[Exercise data Boundary: Start]

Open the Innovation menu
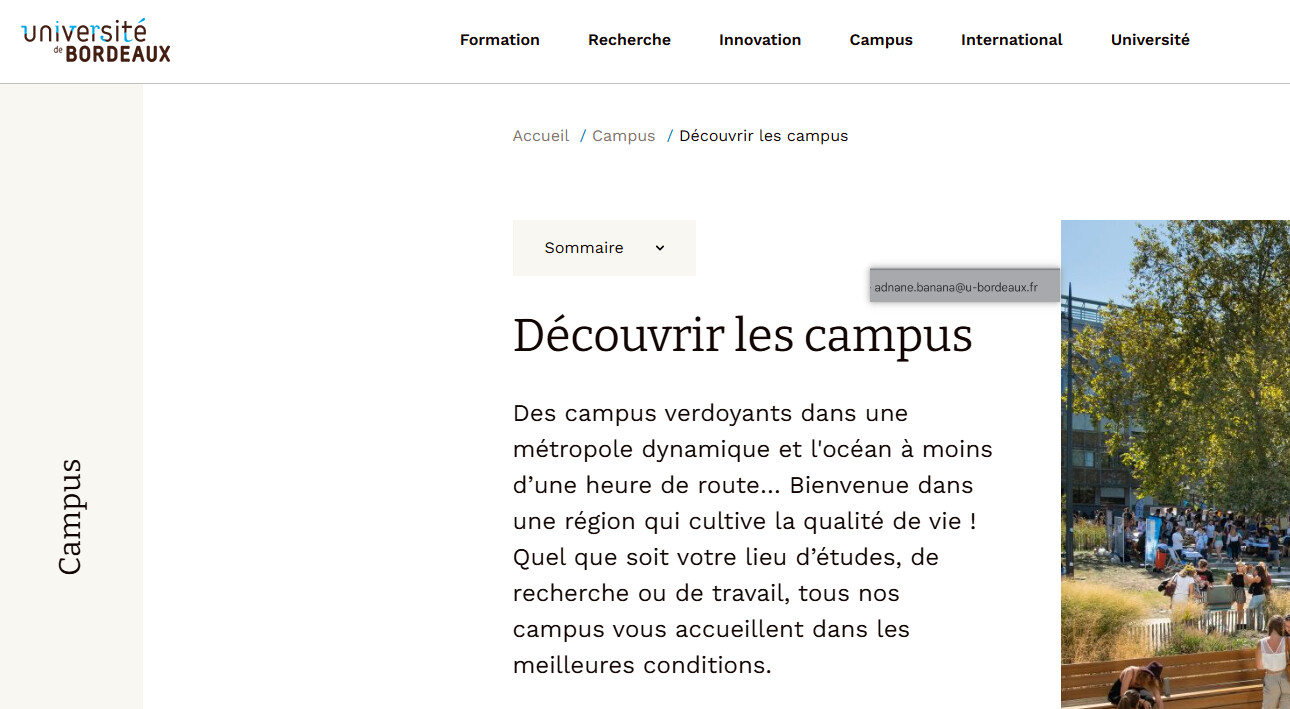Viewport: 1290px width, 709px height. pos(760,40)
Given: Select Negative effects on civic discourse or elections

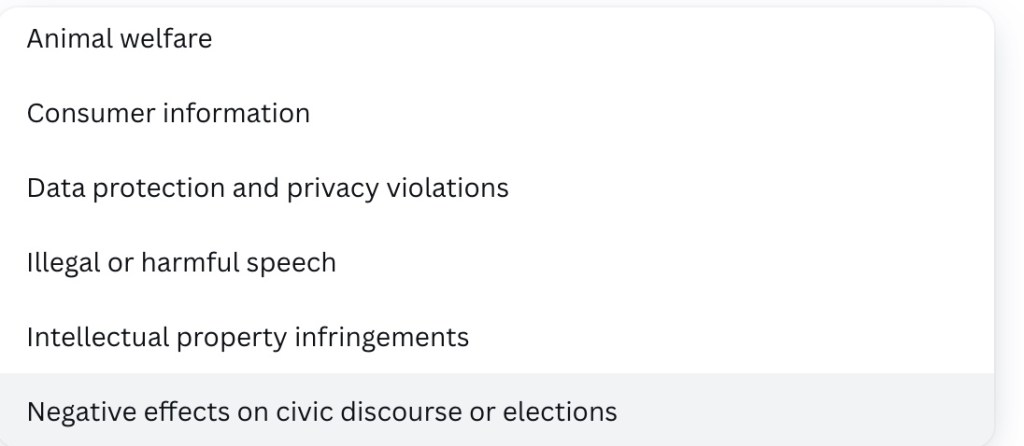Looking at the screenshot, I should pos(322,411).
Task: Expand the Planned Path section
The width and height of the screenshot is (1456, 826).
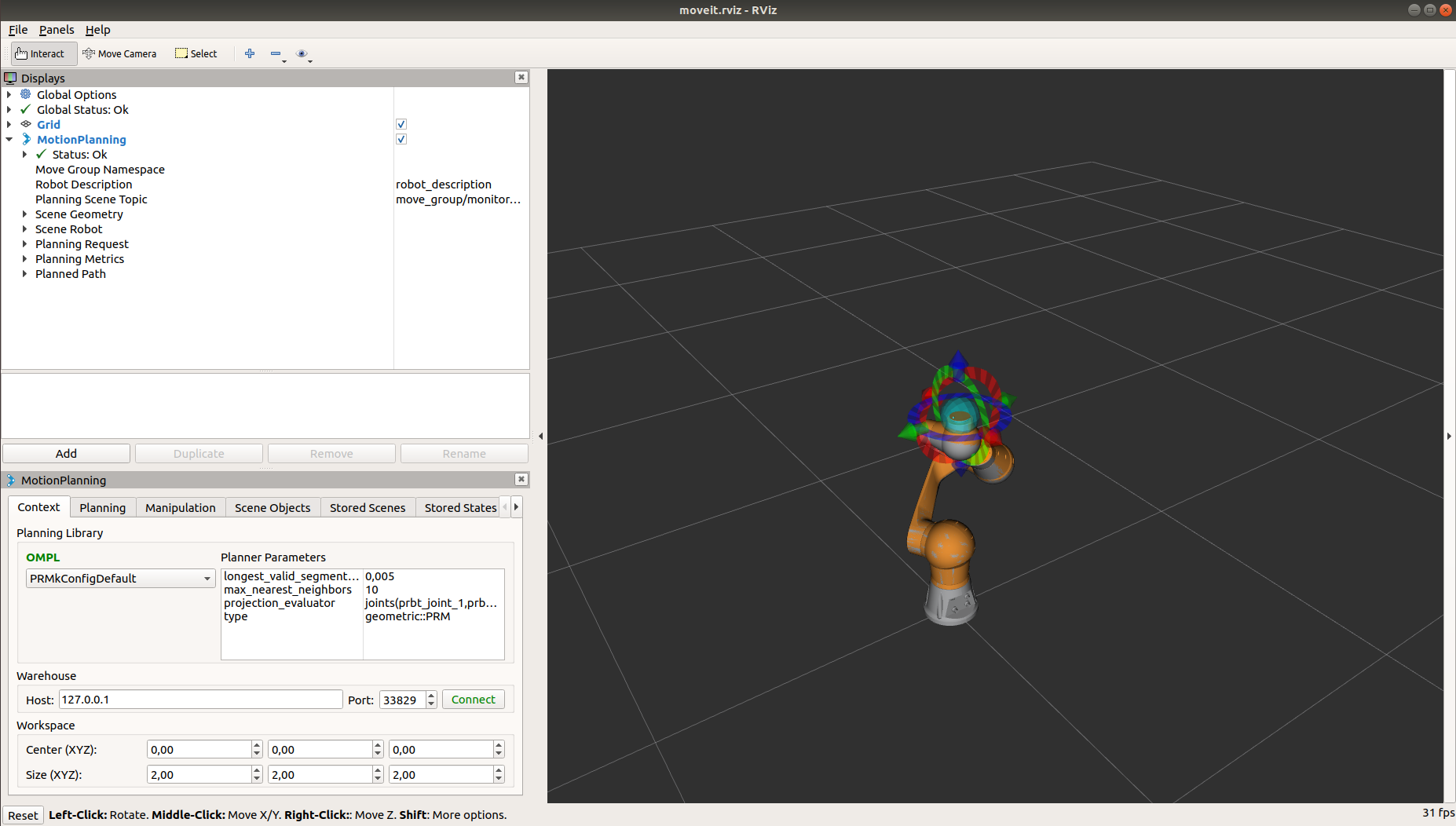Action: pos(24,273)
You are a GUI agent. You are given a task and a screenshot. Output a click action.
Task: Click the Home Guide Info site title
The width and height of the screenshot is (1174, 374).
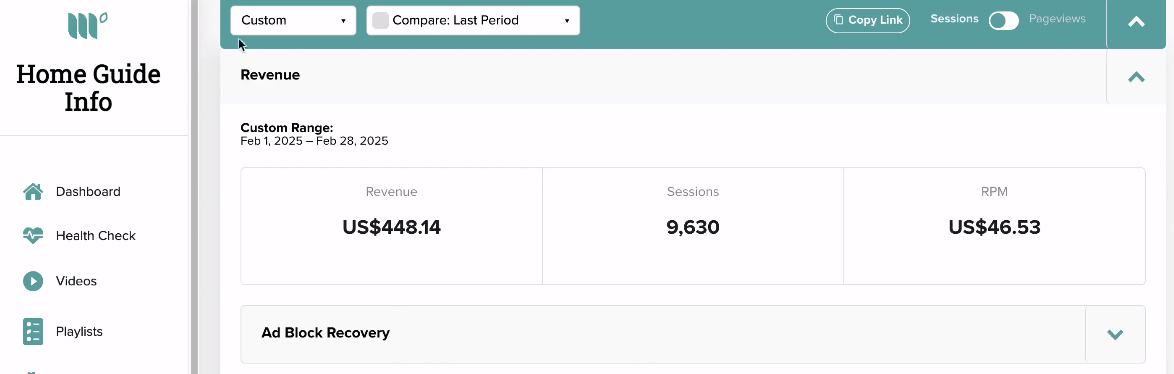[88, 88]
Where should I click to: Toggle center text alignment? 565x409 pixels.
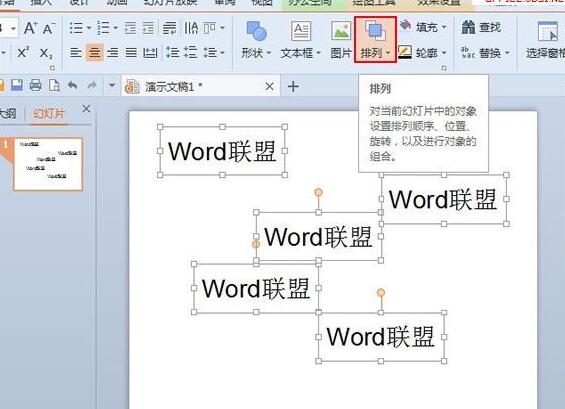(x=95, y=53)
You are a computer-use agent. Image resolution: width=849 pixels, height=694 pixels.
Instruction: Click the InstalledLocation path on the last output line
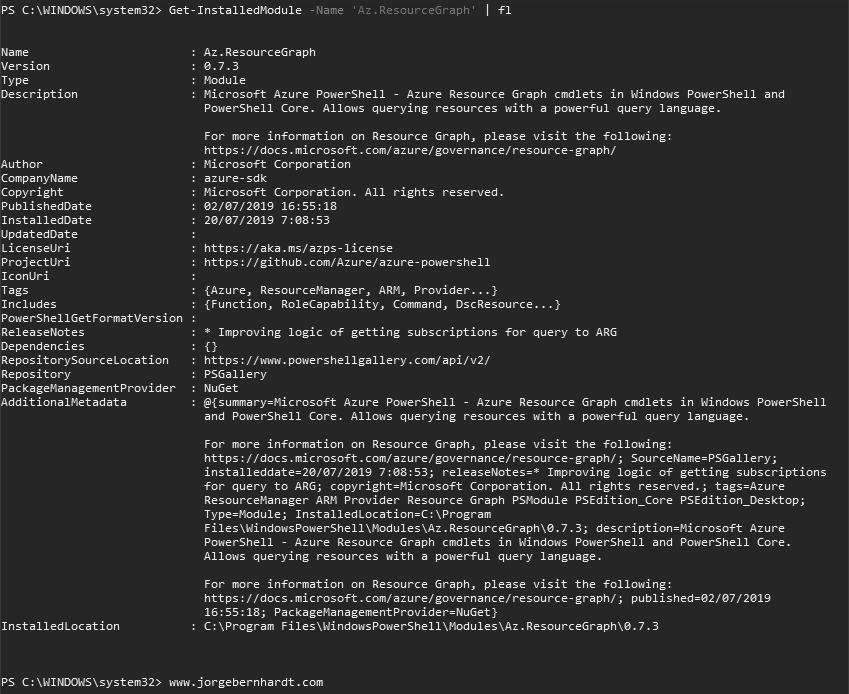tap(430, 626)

[Exercise data Boundary: End]
[Exercise data Boundary: Start]

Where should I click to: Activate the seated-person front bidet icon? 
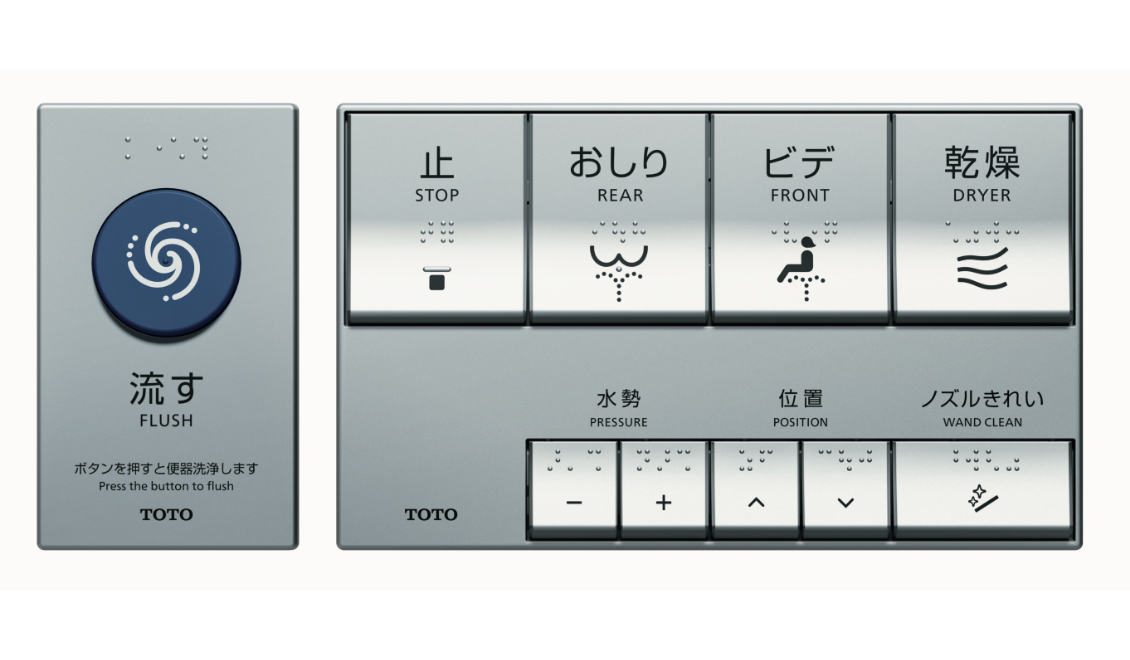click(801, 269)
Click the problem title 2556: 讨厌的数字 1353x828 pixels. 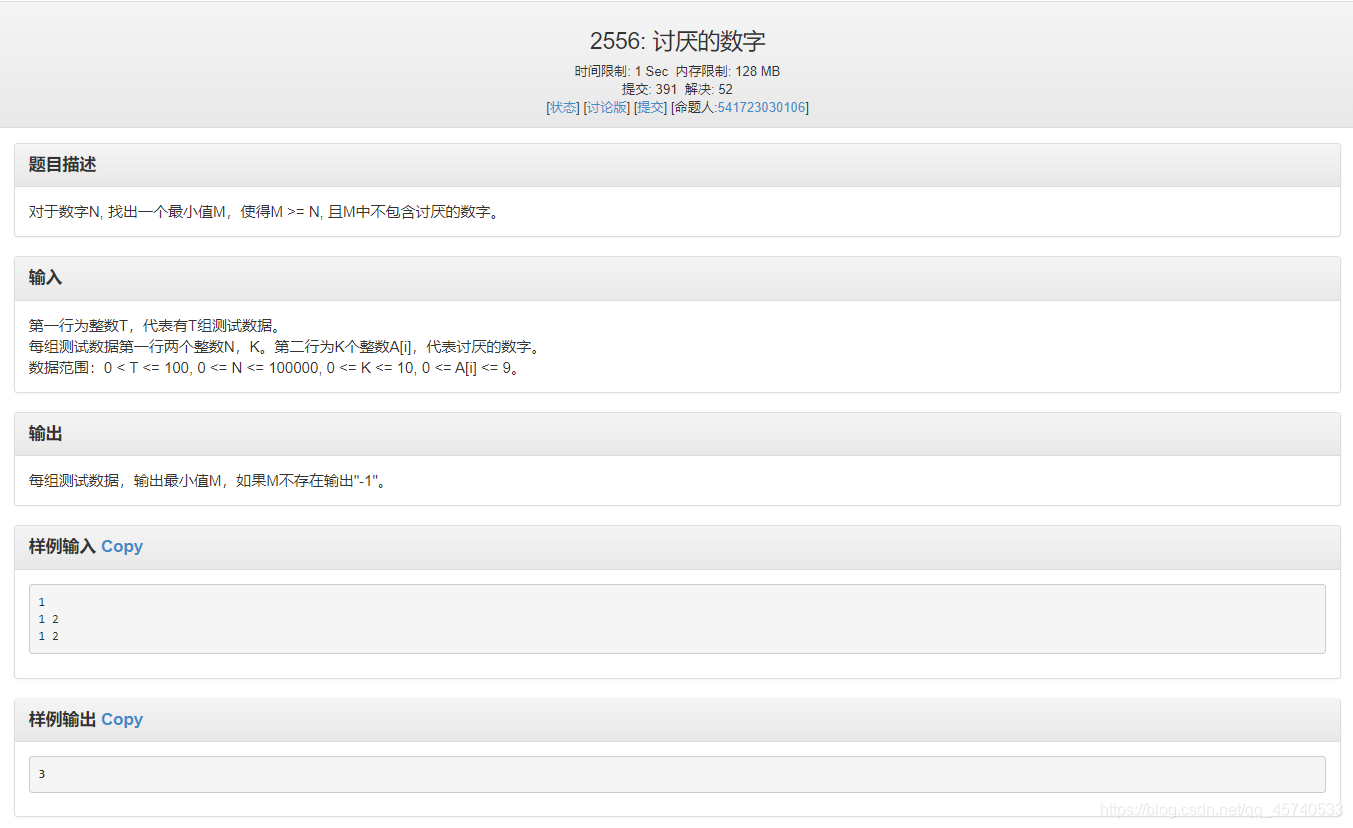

[Exercise data Boundary: End]

Problem requirements:
Whenever a line in the entries above includes the word "agent", pull that line out.

Output below:
You are a GUI agent. You are given a task and a screenshot. Output a click action.
You are a computer-use agent. Image resolution: width=849 pixels, height=694 pixels.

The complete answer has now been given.